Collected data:
______

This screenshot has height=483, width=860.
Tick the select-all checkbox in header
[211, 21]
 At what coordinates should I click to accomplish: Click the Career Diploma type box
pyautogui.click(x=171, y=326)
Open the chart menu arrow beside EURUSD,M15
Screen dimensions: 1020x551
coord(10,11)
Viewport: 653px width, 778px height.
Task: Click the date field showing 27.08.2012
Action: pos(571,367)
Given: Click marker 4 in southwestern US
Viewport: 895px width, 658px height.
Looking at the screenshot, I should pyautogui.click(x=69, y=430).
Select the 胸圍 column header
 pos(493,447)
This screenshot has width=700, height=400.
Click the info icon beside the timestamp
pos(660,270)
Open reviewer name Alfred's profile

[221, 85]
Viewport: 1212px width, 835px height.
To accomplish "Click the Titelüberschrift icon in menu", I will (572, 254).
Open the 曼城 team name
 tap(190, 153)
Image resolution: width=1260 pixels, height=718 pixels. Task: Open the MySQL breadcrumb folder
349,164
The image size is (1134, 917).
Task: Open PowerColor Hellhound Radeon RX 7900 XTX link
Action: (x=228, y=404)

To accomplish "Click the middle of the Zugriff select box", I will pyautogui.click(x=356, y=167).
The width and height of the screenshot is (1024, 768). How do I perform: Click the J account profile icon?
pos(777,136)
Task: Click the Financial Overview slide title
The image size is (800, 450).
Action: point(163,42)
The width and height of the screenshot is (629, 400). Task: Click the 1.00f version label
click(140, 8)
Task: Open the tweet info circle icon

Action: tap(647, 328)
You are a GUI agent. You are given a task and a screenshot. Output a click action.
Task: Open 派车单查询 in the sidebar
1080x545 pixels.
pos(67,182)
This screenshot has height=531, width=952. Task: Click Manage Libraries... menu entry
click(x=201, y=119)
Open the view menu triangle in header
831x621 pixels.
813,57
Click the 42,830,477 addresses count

______

Transcribe only what runs from the line with "1080x545 pixels." to the last line above, keeping every line exactly as written.

# Solution to the exercise:
1080x545 pixels.
pos(67,182)
This screenshot has height=531, width=952. Task: Click Manage Libraries... menu entry
click(x=201, y=119)
Open the view menu triangle in header
831x621 pixels.
813,57
Click the 42,830,477 addresses count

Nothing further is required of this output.